By Christopher Guadagnino, Ph.D..

 

Published April 2002

Hester M. Sonder, M.D., MPH, is a solo private practitioner of gynecology and women’s health.

PND: In your medical career you have moved from solo private practice to employment by different hospital systems, and now you are going back into private practice. Can you explain what influenced those movements?

HMS: When I came out of residency, I went into private practice and I spent a year as an associate with a physician who was chairman of the department up at Lower Bucks Hospital in Bristol, Pa. and who had a very well-established practice in OB/GYN. I learned a great deal, not only about how one practices OB/GYN outside of the residency situation, but also how to run an office, how many employees a doctor needs, how to schedule office hours—the practicalities and the logistics of running one’s private practice. Because of the distance I had to travel, living in the western suburbs of Philadelphia and having to go all the way up to Bucks County, it became very tedious, especially since I was doing a lot of obstetrics. I was contacted by a physician who was chairman of the Department of Surgery at Northeastern Hospital and who was looking to help recruit a physician to develop a practice in the Port Richmond section of the city. There were several groups of physicians who were practicing OB/GYN there, but there was not a single woman within an eight- to ten-mile radius of this area. This was 1981—a time when there were very few women in the residency programs or in the field in general. I decided that I would then set up a practice on my own, and I would be helped by having the primary care physicians refer a lot of their patients, who were beginning to become aware of some of theoretical advantages of having their OB/GYN care delivered by a woman. They helped me defray some of the costs of setting up a small office and subsidized me with a small stipend for the first year and very quickly I was able to build up a very large practice.

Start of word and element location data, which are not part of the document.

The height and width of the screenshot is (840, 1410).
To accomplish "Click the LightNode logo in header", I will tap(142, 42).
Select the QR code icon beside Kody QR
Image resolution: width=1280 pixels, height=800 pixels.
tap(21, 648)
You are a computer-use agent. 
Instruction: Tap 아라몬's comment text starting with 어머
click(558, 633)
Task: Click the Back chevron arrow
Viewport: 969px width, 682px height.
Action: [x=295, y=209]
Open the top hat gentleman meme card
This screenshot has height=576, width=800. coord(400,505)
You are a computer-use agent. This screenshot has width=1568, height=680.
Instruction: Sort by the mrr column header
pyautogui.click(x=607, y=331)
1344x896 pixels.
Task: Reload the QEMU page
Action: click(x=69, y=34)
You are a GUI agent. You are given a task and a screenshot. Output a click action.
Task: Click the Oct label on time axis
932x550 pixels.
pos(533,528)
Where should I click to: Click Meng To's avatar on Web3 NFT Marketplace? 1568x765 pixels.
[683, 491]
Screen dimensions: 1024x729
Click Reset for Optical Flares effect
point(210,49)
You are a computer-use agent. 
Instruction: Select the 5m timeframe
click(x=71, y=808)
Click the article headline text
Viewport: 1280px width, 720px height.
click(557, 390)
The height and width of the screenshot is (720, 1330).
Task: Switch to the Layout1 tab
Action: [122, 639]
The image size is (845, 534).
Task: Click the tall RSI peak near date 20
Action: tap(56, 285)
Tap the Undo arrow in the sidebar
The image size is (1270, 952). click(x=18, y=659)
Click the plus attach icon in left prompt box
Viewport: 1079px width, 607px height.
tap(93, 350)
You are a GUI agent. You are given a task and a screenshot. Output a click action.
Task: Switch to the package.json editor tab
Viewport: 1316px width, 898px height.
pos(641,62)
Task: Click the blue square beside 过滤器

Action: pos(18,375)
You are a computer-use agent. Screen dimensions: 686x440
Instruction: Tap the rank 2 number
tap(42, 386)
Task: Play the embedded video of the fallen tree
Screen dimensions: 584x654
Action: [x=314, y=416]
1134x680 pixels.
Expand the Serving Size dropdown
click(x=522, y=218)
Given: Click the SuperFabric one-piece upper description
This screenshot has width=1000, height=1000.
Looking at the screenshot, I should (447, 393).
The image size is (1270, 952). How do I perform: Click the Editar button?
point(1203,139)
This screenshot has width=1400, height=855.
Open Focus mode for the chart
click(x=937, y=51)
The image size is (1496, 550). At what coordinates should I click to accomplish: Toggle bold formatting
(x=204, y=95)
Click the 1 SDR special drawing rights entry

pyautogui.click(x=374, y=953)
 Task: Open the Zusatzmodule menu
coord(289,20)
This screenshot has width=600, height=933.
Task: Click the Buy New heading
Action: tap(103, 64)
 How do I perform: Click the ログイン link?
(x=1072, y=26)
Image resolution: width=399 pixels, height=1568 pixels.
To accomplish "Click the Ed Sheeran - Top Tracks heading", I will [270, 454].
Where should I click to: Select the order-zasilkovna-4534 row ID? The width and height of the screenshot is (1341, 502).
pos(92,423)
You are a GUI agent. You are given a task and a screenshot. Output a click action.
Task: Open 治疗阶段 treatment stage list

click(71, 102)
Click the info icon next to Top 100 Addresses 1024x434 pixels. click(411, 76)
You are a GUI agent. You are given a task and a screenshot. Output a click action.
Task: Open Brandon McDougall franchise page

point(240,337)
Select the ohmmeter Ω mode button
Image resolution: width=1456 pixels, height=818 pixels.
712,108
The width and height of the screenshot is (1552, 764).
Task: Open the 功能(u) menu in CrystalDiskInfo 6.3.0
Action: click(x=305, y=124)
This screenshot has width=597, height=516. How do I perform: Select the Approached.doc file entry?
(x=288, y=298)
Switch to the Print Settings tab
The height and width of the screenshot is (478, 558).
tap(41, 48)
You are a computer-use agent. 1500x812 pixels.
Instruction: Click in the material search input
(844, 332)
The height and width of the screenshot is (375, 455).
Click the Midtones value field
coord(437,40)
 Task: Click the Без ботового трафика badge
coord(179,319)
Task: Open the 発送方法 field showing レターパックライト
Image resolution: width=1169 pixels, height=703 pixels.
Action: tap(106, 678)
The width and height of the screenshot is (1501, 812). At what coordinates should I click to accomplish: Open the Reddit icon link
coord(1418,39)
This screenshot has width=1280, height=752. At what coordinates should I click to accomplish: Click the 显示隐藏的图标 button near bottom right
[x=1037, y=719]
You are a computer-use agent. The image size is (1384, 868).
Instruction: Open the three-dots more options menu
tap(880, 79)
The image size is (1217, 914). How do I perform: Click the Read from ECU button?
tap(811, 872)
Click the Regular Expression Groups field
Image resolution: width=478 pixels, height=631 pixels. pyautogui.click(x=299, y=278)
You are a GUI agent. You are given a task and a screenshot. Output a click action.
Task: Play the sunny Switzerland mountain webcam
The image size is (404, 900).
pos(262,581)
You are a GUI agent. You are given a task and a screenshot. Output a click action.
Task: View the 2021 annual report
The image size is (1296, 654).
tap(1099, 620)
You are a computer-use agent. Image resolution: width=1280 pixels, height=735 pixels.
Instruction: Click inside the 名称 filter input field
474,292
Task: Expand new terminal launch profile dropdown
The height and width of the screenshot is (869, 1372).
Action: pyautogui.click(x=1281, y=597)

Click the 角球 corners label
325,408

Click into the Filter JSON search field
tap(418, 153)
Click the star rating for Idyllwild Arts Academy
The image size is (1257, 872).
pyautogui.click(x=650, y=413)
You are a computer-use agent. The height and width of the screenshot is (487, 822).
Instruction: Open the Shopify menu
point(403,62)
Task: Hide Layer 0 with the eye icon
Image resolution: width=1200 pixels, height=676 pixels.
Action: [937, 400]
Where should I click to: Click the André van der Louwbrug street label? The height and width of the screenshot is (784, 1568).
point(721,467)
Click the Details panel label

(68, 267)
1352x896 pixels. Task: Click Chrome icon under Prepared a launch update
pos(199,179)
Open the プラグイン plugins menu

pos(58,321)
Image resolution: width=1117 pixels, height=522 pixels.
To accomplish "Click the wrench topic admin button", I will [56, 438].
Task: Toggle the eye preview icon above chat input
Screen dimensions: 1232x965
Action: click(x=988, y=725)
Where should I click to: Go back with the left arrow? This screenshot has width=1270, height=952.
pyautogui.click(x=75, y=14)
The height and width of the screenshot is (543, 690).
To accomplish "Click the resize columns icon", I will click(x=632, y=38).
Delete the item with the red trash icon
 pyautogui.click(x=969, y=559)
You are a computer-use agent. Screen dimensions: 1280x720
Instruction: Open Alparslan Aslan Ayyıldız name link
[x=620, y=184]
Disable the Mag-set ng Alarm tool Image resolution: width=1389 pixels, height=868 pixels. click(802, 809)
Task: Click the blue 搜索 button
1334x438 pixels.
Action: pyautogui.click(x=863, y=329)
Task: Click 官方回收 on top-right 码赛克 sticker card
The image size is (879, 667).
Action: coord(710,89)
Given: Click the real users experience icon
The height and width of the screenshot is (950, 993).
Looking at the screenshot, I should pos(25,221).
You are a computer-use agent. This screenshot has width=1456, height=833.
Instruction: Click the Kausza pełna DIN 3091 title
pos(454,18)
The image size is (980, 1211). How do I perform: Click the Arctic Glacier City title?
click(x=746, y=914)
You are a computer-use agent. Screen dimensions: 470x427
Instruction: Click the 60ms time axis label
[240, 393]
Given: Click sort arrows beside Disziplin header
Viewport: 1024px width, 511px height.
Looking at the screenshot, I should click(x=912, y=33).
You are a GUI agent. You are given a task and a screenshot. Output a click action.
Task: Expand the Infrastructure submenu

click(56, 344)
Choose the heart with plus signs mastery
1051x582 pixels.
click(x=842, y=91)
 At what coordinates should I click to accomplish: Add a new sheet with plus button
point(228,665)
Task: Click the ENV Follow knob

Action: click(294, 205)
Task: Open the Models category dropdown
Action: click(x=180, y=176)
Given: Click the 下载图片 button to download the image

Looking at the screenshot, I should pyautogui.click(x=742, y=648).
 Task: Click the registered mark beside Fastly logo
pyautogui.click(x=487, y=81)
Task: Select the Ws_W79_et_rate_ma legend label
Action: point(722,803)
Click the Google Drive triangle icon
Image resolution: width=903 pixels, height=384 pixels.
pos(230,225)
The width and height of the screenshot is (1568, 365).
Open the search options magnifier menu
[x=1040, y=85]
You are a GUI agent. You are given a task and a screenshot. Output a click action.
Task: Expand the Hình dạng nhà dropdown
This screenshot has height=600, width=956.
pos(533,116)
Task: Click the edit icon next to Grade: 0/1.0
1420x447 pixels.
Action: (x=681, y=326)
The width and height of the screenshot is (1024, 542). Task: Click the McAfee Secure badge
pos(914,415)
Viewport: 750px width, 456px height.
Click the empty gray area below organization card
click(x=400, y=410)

I was on my own for three years with my practice growing by leaps and bounds and became overwhelmed with patients. I was doing so many deliveries and had to get one of the other groups at the hospital to cover my patients. There were certain situations in which my patients were not comfortable when I did take the occasional vacation. I called up a woman with whom I had overlapped in residency and, after negotiating for a few months she came to join me as an associate. The two of us then were working full time and the practice was growing exponentially.

PND: What led to your transition into an employed environment?

HMS: We made a decision around 1990 to move our practice away from Northeastern Hospital because new management, a for-profit group from Texas, had taken over the hospital and they really did not have a commitment to doing anything that would update the facilities in the OB/GYN department. We ended up moving our entire practice activities up to Jeanes Hospital in the Fox Chase area. In 1993, after having done obstetrics for 14 years, I decided that I wanted to change my lifestyle. At that point I didn’t know anybody else who was able to make a living just doing GYN, but I figured there was a need for this, and why should I not be a pioneer? In 1994, I went back to solo practice and moved to a small office in northeast Philadelphia. I received a phone call from the Allegheny Health System in late 1994, at a time when it was in a heavy-duty primary care practice acquisition mode. They said, "We will pay you a very nice salary. We will do all of the business. We’ll pay your malpractice, we’ll pay your rent, your overhead, we will pay the salaries of your employees and give them benefits that would be extremely expensive for you. In exchange for that, we will allow you to run your practice as you wish to do." They were associated with JFK Memorial Hospital. I was made chairman of the department and I set up two large women’s health centers. They were very flexible and easy to work with. I changed my hospital affiliation from Jeanes to Elkins Park Hospital, which was without doubt the best community hospital in which I had ever worked.

PND: What led to your termination with Allegheny?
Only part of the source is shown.